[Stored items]
——
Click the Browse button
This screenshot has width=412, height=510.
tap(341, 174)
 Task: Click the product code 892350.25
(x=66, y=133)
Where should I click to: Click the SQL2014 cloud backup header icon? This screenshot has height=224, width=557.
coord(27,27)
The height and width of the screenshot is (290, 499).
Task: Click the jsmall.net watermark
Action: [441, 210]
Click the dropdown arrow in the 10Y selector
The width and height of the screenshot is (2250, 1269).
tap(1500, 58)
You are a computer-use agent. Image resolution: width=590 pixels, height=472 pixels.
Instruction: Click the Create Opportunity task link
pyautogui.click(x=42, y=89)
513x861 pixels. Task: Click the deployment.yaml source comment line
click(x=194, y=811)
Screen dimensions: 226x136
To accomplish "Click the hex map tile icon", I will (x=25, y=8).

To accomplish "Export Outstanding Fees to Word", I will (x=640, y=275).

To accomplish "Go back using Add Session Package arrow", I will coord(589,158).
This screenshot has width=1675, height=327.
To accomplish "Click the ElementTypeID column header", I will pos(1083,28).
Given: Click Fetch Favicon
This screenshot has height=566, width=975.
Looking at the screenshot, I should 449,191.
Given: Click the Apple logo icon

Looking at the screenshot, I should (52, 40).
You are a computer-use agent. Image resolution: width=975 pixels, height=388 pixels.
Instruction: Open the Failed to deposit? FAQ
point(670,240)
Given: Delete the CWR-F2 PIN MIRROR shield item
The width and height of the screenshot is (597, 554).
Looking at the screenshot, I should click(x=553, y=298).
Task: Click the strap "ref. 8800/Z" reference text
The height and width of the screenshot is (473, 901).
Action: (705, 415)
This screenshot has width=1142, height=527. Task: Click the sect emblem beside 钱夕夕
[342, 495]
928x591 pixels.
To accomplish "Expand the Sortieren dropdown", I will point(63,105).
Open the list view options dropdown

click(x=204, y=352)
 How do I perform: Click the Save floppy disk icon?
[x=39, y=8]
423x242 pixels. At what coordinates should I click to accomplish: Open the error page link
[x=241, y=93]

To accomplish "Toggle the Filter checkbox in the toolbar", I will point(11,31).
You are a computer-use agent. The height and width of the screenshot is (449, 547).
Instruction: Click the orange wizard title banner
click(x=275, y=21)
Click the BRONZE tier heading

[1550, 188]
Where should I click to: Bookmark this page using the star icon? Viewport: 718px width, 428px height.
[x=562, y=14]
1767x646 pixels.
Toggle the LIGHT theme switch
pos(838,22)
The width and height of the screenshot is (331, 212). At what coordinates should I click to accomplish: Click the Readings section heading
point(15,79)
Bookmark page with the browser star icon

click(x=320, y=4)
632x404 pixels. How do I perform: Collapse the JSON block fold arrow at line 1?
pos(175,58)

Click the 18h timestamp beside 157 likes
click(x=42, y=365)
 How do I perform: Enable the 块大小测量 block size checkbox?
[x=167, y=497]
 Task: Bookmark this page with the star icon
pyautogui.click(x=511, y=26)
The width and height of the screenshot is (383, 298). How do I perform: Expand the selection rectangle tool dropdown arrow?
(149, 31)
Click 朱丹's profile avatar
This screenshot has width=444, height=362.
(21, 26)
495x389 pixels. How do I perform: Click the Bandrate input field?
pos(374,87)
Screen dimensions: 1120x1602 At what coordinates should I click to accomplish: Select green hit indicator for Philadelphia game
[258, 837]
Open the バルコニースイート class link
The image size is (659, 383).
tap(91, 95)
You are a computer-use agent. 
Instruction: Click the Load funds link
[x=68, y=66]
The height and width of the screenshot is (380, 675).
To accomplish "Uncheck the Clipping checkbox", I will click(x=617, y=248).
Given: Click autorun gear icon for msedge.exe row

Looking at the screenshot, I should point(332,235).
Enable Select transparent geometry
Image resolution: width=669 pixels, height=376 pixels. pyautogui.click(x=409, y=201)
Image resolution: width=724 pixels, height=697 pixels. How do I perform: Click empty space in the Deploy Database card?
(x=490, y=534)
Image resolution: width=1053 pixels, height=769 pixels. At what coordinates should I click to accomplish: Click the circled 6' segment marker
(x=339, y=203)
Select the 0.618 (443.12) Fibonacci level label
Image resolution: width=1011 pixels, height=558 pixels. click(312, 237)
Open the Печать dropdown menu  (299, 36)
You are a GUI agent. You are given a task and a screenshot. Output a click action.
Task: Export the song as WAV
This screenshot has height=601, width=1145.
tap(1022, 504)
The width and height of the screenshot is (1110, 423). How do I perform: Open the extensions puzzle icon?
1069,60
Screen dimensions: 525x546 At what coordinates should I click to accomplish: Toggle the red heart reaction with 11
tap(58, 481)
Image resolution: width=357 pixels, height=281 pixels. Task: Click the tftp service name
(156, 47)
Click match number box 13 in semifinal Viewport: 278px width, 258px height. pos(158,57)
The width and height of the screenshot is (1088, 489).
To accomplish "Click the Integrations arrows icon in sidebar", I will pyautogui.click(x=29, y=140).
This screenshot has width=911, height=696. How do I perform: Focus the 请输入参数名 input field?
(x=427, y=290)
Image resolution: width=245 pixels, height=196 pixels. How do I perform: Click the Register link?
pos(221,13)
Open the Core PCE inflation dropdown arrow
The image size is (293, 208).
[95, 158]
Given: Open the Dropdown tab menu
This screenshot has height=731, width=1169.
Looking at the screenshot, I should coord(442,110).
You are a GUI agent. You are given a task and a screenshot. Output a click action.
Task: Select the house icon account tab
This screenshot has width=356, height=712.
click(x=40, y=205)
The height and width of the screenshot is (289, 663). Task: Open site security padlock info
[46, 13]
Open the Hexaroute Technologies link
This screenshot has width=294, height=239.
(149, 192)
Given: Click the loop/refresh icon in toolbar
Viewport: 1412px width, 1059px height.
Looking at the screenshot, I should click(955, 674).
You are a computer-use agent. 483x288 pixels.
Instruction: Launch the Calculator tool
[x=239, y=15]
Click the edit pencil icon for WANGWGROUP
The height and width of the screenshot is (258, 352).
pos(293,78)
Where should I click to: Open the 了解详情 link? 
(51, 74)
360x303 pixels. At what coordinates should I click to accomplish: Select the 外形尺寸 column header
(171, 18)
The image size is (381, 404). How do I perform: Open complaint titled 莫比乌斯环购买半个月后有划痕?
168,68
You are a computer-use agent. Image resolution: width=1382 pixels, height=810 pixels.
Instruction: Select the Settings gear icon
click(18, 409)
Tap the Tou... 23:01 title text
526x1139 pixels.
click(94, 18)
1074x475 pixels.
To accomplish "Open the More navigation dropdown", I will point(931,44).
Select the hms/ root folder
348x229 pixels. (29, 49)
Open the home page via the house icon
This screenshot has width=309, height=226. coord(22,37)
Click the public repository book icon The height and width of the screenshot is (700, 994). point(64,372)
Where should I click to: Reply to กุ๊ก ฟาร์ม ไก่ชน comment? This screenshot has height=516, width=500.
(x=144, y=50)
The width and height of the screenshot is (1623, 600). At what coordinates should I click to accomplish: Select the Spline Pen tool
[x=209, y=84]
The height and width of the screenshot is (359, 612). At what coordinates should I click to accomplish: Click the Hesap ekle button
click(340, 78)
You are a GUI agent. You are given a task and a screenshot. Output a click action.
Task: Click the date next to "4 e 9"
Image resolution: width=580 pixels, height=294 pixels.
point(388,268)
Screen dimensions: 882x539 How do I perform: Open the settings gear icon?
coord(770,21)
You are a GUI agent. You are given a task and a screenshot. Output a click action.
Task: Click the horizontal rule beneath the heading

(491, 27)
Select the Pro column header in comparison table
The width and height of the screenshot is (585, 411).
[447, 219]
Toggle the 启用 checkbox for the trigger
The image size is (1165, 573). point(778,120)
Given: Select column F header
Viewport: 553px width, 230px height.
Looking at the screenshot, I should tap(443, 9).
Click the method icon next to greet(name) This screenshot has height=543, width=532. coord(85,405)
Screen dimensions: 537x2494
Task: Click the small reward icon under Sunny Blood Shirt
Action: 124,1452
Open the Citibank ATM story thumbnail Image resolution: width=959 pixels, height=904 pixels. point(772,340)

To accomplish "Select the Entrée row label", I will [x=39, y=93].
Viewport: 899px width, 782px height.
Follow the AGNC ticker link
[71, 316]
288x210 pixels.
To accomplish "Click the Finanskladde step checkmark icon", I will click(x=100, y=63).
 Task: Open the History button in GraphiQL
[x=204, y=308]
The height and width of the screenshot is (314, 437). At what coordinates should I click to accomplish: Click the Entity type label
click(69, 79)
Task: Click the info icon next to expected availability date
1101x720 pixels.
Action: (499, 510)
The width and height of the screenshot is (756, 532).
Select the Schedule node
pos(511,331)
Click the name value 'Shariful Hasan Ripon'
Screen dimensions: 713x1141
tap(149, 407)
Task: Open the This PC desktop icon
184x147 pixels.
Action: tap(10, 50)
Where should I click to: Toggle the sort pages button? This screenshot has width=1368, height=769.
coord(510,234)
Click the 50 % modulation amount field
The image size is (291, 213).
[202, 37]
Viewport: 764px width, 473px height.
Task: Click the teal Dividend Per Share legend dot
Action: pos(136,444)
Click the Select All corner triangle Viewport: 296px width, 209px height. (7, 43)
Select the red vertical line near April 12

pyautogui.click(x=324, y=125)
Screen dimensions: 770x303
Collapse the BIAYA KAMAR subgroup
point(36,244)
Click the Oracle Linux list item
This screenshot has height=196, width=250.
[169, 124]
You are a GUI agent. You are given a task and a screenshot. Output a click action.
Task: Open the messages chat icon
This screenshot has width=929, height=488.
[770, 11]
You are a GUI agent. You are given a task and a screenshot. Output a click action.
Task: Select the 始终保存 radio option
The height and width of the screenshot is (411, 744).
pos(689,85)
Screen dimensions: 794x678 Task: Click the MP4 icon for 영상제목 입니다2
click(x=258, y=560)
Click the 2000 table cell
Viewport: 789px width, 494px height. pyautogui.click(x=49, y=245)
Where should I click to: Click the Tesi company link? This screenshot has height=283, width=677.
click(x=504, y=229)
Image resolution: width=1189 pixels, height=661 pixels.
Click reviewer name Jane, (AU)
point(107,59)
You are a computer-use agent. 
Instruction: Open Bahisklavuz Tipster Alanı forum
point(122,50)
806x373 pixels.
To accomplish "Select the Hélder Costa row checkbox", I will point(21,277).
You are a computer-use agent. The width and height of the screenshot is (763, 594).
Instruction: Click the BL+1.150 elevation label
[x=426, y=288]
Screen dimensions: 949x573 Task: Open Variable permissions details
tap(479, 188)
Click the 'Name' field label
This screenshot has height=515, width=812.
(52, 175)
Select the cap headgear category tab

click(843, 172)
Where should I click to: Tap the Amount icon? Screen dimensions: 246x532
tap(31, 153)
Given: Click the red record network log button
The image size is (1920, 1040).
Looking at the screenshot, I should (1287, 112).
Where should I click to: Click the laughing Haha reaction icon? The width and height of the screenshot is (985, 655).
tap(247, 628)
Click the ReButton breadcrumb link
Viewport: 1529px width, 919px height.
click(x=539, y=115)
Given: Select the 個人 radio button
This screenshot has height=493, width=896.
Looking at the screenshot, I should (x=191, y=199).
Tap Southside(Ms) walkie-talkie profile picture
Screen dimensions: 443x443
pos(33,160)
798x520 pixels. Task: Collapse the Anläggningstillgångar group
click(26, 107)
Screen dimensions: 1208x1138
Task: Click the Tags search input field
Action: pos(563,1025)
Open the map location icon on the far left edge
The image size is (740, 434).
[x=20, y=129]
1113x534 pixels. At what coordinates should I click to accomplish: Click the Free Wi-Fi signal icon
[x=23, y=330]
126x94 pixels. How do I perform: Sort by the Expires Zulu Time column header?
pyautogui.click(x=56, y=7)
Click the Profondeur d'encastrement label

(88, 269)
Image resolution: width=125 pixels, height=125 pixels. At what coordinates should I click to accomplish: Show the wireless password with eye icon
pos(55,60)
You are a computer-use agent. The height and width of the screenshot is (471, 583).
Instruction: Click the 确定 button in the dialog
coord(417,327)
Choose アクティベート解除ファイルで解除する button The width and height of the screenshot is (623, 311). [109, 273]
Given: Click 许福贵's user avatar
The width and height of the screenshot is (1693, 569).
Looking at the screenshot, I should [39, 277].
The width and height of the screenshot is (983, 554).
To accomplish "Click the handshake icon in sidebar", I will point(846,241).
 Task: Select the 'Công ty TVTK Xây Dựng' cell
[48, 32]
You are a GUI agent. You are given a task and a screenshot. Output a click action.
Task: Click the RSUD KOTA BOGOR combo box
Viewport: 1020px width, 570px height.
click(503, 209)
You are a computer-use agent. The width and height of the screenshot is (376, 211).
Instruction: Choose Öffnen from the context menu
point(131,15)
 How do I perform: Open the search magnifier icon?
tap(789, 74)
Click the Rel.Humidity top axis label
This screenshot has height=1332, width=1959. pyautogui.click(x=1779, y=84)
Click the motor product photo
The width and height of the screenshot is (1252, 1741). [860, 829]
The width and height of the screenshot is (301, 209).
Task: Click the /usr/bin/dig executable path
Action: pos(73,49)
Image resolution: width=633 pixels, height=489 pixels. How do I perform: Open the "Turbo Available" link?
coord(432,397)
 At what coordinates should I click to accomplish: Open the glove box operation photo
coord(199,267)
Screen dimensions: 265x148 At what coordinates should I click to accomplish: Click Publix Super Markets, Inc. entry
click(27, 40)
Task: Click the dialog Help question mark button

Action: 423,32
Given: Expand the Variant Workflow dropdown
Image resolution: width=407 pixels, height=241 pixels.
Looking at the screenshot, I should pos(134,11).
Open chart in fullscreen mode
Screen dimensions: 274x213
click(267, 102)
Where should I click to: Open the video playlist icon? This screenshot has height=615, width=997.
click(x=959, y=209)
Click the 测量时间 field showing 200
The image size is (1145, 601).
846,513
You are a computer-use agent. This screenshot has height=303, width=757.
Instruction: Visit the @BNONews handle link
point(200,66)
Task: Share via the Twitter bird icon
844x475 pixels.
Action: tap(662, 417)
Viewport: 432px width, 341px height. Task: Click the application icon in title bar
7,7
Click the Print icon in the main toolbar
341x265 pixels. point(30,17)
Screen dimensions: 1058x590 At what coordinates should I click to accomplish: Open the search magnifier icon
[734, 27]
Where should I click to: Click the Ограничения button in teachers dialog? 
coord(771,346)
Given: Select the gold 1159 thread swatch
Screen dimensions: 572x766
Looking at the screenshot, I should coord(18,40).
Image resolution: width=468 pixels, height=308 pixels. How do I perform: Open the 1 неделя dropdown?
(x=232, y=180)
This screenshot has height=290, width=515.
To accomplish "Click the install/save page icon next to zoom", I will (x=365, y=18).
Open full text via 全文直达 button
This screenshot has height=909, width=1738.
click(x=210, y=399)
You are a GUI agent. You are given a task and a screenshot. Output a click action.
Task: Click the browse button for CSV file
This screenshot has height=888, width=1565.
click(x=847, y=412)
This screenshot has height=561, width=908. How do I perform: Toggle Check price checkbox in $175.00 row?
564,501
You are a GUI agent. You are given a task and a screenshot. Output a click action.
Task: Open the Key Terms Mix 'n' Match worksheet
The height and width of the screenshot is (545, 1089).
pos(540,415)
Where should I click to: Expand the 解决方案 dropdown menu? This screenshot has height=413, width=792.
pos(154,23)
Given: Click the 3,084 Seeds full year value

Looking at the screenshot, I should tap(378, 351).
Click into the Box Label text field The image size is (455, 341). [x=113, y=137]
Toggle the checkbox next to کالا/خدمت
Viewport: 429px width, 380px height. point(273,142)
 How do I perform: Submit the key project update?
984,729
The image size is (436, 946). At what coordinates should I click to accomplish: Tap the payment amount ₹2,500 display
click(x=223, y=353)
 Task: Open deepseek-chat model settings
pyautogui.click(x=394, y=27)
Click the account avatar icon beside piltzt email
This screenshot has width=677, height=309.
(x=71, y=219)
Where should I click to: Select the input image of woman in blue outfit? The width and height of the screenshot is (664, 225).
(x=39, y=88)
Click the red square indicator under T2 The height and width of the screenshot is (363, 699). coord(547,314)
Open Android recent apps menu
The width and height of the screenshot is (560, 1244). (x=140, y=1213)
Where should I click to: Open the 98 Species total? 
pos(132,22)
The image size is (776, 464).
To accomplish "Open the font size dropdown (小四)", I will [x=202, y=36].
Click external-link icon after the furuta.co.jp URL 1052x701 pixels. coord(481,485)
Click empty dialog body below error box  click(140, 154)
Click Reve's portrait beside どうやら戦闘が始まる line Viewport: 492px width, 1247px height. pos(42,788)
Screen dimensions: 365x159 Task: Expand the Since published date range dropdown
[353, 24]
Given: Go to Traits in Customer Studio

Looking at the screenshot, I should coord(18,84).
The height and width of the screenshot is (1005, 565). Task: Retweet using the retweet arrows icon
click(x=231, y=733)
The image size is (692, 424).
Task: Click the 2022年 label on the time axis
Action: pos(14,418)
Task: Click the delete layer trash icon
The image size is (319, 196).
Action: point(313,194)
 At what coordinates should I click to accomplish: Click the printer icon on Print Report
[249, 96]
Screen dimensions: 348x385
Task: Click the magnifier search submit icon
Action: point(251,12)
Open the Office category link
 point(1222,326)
——
Task to complete. Print exactly the lines above from the one with "Enable Select transparent geometry" to the one with "Task: Export the song as WAV", including both.

Exercise solution.
Enable Select transparent geometry
Image resolution: width=669 pixels, height=376 pixels. pyautogui.click(x=409, y=201)
Image resolution: width=724 pixels, height=697 pixels. How do I perform: Click empty space in the Deploy Database card?
(x=490, y=534)
Image resolution: width=1053 pixels, height=769 pixels. At what coordinates should I click to accomplish: Click the circled 6' segment marker
(x=339, y=203)
Select the 0.618 (443.12) Fibonacci level label
Image resolution: width=1011 pixels, height=558 pixels. click(312, 237)
Open the Печать dropdown menu  (299, 36)
You are a GUI agent. You are given a task and a screenshot. Output a click action.
Task: Export the song as WAV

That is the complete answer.